The latest report by the independent U.N. investigators is based on interviews with more than 300 men, women and children who fled or still live in Islamic State's northeastern stronghold, including Aleppo.

"In carrying out mass killings of captured fighters and civilians following military assaults, ISIS (Islamic State) members have perpetrated egregious violations of binding international humanitarian law and the war crime of murder on a massive scale," said the report.

Foreign fighters, many of them recruited by violent videos, have swollen the group's ranks and dominate its leadership structure, the report said.
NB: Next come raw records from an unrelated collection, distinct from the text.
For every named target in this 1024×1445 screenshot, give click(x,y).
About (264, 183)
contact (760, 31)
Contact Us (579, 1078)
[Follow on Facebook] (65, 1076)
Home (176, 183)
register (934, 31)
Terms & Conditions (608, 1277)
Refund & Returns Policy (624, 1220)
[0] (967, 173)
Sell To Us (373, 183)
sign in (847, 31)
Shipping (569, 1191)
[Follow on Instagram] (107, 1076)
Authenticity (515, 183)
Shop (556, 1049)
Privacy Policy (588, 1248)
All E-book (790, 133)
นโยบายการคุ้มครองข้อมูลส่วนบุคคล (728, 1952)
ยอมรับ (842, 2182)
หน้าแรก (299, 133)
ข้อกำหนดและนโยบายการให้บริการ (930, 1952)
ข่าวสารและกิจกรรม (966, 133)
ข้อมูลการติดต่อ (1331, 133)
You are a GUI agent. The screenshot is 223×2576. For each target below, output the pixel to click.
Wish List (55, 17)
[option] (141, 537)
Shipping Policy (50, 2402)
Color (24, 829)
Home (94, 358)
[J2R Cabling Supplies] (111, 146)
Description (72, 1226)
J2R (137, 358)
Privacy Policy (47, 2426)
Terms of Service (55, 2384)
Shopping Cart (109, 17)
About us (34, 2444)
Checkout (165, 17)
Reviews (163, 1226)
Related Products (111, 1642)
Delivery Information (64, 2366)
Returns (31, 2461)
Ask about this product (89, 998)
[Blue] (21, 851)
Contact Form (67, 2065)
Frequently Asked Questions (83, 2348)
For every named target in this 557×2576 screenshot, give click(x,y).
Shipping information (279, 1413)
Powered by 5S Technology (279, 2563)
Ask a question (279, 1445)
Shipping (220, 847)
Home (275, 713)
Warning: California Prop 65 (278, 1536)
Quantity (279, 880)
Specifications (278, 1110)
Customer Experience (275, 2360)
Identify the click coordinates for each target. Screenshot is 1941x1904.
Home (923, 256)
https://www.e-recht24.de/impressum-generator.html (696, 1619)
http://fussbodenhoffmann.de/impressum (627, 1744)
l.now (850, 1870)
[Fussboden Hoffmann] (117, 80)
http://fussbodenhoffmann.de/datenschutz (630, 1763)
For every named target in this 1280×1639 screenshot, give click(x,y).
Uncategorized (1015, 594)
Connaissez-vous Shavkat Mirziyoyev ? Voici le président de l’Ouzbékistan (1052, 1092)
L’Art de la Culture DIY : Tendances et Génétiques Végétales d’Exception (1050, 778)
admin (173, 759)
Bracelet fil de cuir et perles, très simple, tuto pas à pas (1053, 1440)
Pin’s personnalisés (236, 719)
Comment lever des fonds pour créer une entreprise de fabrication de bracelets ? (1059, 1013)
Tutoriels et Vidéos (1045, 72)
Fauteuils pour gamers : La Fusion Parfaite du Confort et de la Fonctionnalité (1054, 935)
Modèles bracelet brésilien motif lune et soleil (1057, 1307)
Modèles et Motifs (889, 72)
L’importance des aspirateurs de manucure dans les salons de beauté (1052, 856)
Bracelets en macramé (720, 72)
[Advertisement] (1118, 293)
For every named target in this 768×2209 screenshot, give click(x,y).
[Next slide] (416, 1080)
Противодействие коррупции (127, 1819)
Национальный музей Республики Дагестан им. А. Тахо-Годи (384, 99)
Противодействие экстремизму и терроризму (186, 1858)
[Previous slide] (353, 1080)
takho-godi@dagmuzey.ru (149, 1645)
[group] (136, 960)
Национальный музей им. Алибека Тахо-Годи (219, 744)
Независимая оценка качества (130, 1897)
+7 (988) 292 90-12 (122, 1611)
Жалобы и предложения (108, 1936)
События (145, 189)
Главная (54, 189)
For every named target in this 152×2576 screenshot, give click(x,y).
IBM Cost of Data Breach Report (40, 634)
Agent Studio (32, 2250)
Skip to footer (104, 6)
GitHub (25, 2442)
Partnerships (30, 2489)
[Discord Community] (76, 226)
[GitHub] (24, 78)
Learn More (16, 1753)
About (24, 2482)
"The commanders of ISIS have acted wilfully, perpetrating these war crimes ... They are individually criminally responsible," it added, saying the group's leader Abu Bakr Al-Baghdadi wielded "absolute power".

Since U.S.-led air strikes began targeting Islamic State in Syria in late September, "civilians living in Minbij (Aleppo) described how ISIS fighters began to position themselves in civilian houses and farms," the 20-page U.N. report said.

"Air strikes on ISIS positions have led to some civilian casualties," it said, without giving an estimate.

Around 200,000 people have been killed in the conflict, the United Nations says.


Islamic State enforces its edicts, based on its radical interpretation of Islamic law, through al-Hisbah "morality police" who order lashings and amputations "for offences such as smoking cigarettes or theft", the U.N. report said.

Children are pressed to inform on their parents, women are executed for unapproved contact with men, and Christians and other minorities are forced to pay taxes or convert, it said.

"ISIS has beheaded, shot and stoned men, women and children in public spaces in towns and villages across northeastern Syria," it said.

"The mutilated bodies of male victims are often placed on display, a warning to the local population of the consequences of failure to submit to the armed group's authority," it added.

Executions have been recorded in Aleppo, Raqqa, Idlib, Al-Hassakeh and Deir Al-Zor provinces, the investigators said.

"Witnesses saw scenes of still-bleeding bodies hanging from crosses and of heads placed on spikes along park railings," the experts added.